### Passage fourni

+++

A combien de reprises, des orateurs mal inspirés, n’ont-ils pas répété: « comme disait Jean Monnet, si c’était à refaire, je commencerais par la culture ». On sait aujourd’hui que Monnet n’a jamais prononcé cette phrase, qu’elle est apocryphe, ce qui n’empêche pas qu’elle lui soit solennellement et abusivement attribuée, en guise d’introduction à des interventions ou des discours traitant de l’Europe et de la Culture, pour épater la galerie et éviter les vraies questions…
En réalité, le première mention d’une « action communautaire dans le domaine de la culture « date de 1972. Elle est signée Altiero Spinelli et fut préparée par un Français du Luxembourg, Robert Grégoire, qui deviendra plus tard un proche collaborateur de Gaston Thorn, chargé de la culture, à Bruxelles. De ce tout premier acte reconnaissant une place pour la culture dans la politique européenne, Robert Grégoire écrit : « La Commission avait mis le doigt dans l’engrenage. Je voulais la main, puis le bras. Il ne m’échappait pas que ce serait dur ». Plus de trente-cinq ans plus tard, la Commission n’y a visiblement toujours pas mis le cœur et l’esprit !
Certes, depuis Maastricht, la culture figure en toutes lettres dans le Traité ; certes, un Commissaire en a la charge, certes, une Direction Générale, des programmes, des agendas, des colloques, des bureaux, des circulaires… lui sont consacrés. Mais, au-delà du montant ridicule du budget qui lui est réservé (la politique culturelle représente environ 0,12 % du budget de l’Union !), c’est le fossé qui sépare les déclarations d’intention, le lyrisme hypocrite des discours, le blablabla creux des déclarations et la réalité du terrain qui suscite l’indignation.
Alors qu’on nous assomme d’une littérature confuse à la gloire de « LA MOBILITÉ », les intermittents du spectacle français ne peuvent toujours pas faire valider les cachets perçus à l’étranger. On peut embaucher un plâtrier ou un couvreur lorrain, ses gains perçus hors des frontières donneront lieu à des prestation sociales, alimenteront sa caisse de chômage ou de retraite. On ne peut pas engager un comédien ou un musicien de la même région, sans lui faire perdre ses droits sociaux. Mobilité ? Immobilisme ! Et ce n’est qu’un exemple du mépris dans lequel sont tenus ceux qui FONT la culture.
Mais laissons au talent de Robert Grégoire le soin de rappeler l’évidence, dès 2000, dans son livre « Vers une Europe de la culture » :
« Ce n’est pas uniquement pour une raison de justice sociale qu’il y a lieu d’assurer aux travailleurs culturels l’amélioration des conditions de vie et de travail permettant leur égalisation par le progrès que l’article 117 du Traité de la C-E.E. promet à tous les travailleurs. C’est aussi pour des motifs qui tiennent à la survie et au développement de la culture.

+++

(Lignes indiquant l'emplacement des cibles)

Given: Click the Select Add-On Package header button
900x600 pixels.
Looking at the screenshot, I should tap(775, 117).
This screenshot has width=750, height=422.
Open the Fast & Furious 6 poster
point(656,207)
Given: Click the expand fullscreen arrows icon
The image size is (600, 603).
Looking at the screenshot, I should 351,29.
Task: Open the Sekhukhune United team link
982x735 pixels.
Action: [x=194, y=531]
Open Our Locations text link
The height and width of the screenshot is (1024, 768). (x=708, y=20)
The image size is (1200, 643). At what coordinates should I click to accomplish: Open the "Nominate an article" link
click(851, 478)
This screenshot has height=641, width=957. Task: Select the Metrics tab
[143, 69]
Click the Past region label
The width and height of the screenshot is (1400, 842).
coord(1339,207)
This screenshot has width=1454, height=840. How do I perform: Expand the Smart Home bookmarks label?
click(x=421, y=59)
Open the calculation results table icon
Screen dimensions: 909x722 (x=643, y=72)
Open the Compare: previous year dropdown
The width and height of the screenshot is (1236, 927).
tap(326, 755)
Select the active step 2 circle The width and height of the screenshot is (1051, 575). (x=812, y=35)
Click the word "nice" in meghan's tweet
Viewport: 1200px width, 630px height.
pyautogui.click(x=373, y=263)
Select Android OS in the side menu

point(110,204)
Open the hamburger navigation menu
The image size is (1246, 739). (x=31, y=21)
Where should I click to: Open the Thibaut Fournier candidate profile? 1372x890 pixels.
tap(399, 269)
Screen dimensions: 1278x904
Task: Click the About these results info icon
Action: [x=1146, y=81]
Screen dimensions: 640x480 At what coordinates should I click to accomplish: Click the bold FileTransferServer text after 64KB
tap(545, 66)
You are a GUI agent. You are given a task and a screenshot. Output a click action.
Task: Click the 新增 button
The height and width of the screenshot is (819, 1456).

+++

### Votre objectif
Reproduisez mot pour mot le texte sur la culture dans la politique européenne, de « Mais laissons au » à « de la culture. ».

### Corrigé de l'exercice
Mais laissons au talent de Robert Grégoire le soin de rappeler l’évidence, dès 2000, dans son livre « Vers une Europe de la culture » :
« Ce n’est pas uniquement pour une raison de justice sociale qu’il y a lieu d’assurer aux travailleurs culturels l’amélioration des conditions de vie et de travail permettant leur égalisation par le progrès que l’article 117 du Traité de la C-E.E. promet à tous les travailleurs. C’est aussi pour des motifs qui tiennent à la survie et au développement de la culture.